Enable Foreign Key Support
In this step, you will enable foreign key support in your SQLite database. Foreign keys enforce relationships between tables and help maintain data integrity.
Within the SQLite shell (if you exited in the previous step, reconnect with sqlite3 test.db), execute the following command:
PRAGMA foreign_keys = ON;
This command enables foreign key enforcement for the current database connection. Note that you must enable foreign keys for each new connection to the database.
To verify that foreign key support is enabled, run:
PRAGMA foreign_keys;
Expected Output:
1
This output confirms that foreign key support is enabled.
Create Tables with Foreign Key Relationship
Now that foreign key support is enabled, let's create two tables with a foreign key relationship to demonstrate its functionality.
Execute the following SQL commands to create a users table and an orders table:
CREATE TABLE users (
id INTEGER PRIMARY KEY,
name TEXT
);
CREATE TABLE orders (
id INTEGER PRIMARY KEY,
user_id INTEGER,
amount REAL,
FOREIGN KEY (user_id) REFERENCES users(id)
);
These commands create two tables:
users: Stores user information with columnsid(primary key) andname.orders: Stores order information with columnsid(primary key),user_id(foreign key referencingusers.id), andamount.

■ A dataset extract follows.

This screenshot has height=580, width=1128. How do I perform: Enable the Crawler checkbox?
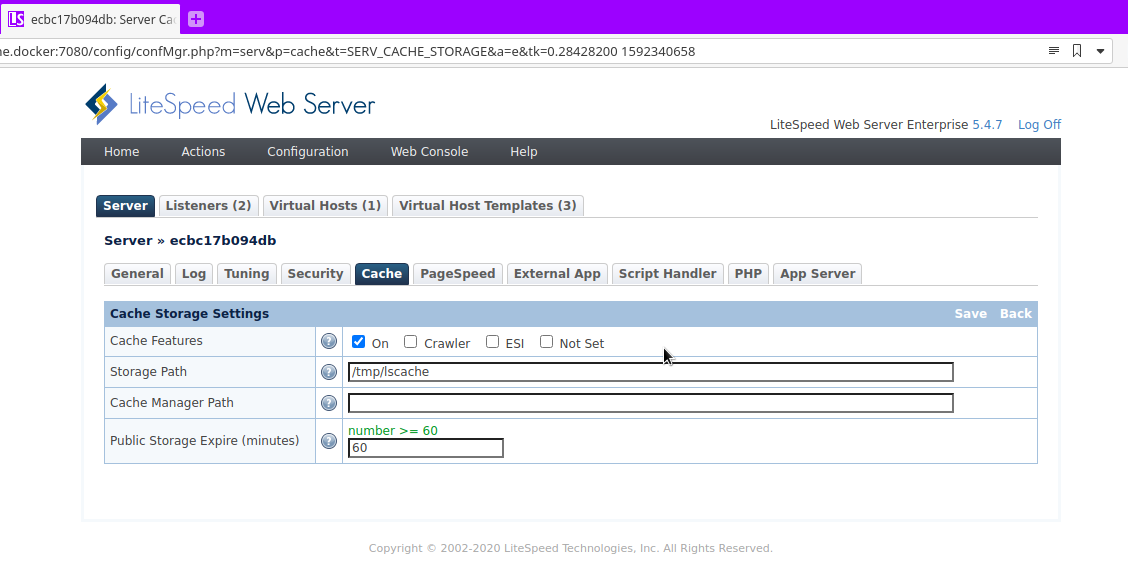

The FOREIGN KEY (user_id) REFERENCES users(id) clause establishes a relationship between the orders table and the users table. It ensures that the user_id in the orders table must exist in the id column of the users table.
Test Foreign Key Constraint
In this step, you will test the foreign key constraint to see how it prevents invalid data from being inserted into the database.
First, insert a user into the users table:
INSERT INTO users (id, name) VALUES (1, 'Alice');
This command inserts a new user with id 1 and name 'Alice' into the users table.
Now, try to insert an order into the orders table with a user_id that does not exist in the users table:
INSERT INTO orders (user_id, amount) VALUES (999, 100.0);
Because foreign key checks are enabled, this command will fail with an error message:
Error: FOREIGN KEY constraint failed
This demonstrates that the foreign key constraint is working correctly, preventing you from creating an order for a non-existent user.
Next, insert a valid order with the existing user_id:
INSERT INTO orders (user_id, amount) VALUES (1, 100.0);
This command will succeed because the user_id 1 exists in the users table.
Perform an Integrity Check
In this step, you will perform an integrity check on your SQLite database to ensure that there are no inconsistencies or errors.
Execute the following command within the SQLite shell:
PRAGMA integrity_check;
This command checks the entire database for any inconsistencies or errors. If the database is healthy, the output will be ok.
Expected Output:
ok
If the database is corrupted, the output will contain error messages indicating the nature and location of the corruption.
Adjust Cache Size and Exit
In this final step, you will adjust the cache size used by SQLite and then exit the SQLite shell.
The cache size determines how much memory SQLite uses to store recently accessed data. Increasing the cache size can improve performance, especially for read-heavy workloads.
Execute the following command to set the cache size to 4MB (4096 KB):
PRAGMA cache_size = 4096;
This command sets the cache size to 4MB for the current database connection.
To verify the cache size, run:
PRAGMA cache_size;
Expected Output:
4096
Finally, exit the SQLite shell:
.exit
This command closes the database connection and returns you to the command line.
Summary
In this lab, you have explored SQLite PRAGMA tuning. You learned how to configure the journal mode for improved performance and reliability, enable foreign key support to enforce data integrity, create tables with foreign key relationships, test foreign key constraints, perform integrity checks to identify database corruption, and adjust the cache size to optimize memory usage. These skills provide a solid foundation for working with SQLite databases effectively.